Feb 3, 2015

Historic Grand Teton Park cabin vandalized

Spray-painted graffiti that marred an important cultural site in Grand Teton National Park last summer was recently removed through an extensive cleanup effort.

Sometime in September of 2014, an unknown person or group of people defaced the Luther Taylor homestead cabin, located along the Gros Ventre Road between Kelly Warm Springs and the eastern boundary of the park.

Historic preservationists from both Grand Teton and the Western Center for Historic Preservation painstakingly removed the graffiti in mid-December, though evidence of the damage remains.

Anyone with knowledge about this act of vandalism is encouraged to call the Teton Interagency Dispatch Center at 307-739-3301. Callers can remain anonymous.

This graffiti was discovered on the wall of the Luther Taylor homesteader cabin in September. Law enforcement officials don't know who did it or what the image means. Photo courtesy Grand Teton National Park
A black and blue spray-painted depiction of a devilish creature wearing a crown was discovered by a park visitor on the inside wall of the homestead cabin on Sept. 20 and reported to park law enforcement rangers. The subsequent investigation yielded no suspects and provided inconclusive answers as to the possible source or meaning of the graffiti. Though it is thought to be unrelated, a fencepost at the historic Bar BC Ranch was also vandalized with spray paint in October 2014.

Restoration efforts began when six historic preservationists from the park and Western Center for Historic Preservation — a National Park Service Intermountain Region program based at Grand Teton — spent considerable time cleaning the cabin wall. They repeatedly applied a mixture of eco-friendly products previously tested on wood, gently scrubbed the logs with brushes, and rinsed them with warm water to remove the paint.

Their efforts were largely successful at removing the graffiti, though some paint remained in the cracks and crevices of the wood.
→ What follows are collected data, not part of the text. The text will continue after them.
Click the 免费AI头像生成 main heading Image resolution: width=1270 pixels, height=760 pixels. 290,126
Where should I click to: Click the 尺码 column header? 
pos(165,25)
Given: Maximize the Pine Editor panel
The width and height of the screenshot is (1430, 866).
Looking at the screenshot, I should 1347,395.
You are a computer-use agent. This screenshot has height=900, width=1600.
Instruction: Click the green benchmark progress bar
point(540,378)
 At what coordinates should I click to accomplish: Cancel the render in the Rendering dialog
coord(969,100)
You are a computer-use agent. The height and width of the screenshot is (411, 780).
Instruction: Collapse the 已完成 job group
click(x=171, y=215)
Unfortunately, the cleaning process also removed the 100-year-old gray patina from the logs.

To remedy this problem and return the cabin wall to its historic appearance, park cultural resource specialists plan to use a wood product that will help accelerate the aging process along with exposure to sunlight and moisture.

"While vandalism is always a crime, this graffiti attack on such a treasured historic cabin is especially troubling," said Grand Teton Superintendent David Vela.

The Luther Taylor historic site was originally homesteaded in 1916 by John Erwin and purchased by Luther Taylor in 1923, who built a cabin and outbuildings. The culturally significant site is now famous for its appearance in the 1953 western film Shane, starring Alan Ladd. In fact, the site is commonly recognized as the "Shane cabin."

Though currently in a state of decay, this site is eligible for—and soon to be listed on—the National Register of Historic Places.

"Cultural resources like the Luther Taylor cabin are part of the historic fabric of Grand Teton National Park. This cabin and other historic structures convey the stories of early settlers and provide evidence of their pioneer life in Jackson Hole, prompting visitors to learn about the past," said Superintendent David Vela in a news release. "While vandalism is always a crime, this graffiti attack on such a treasured historic cabin is especially troubling. We take vandalism of this sort very seriously, and appreciate those who keep watch over the park's special places and call whenever something is amiss."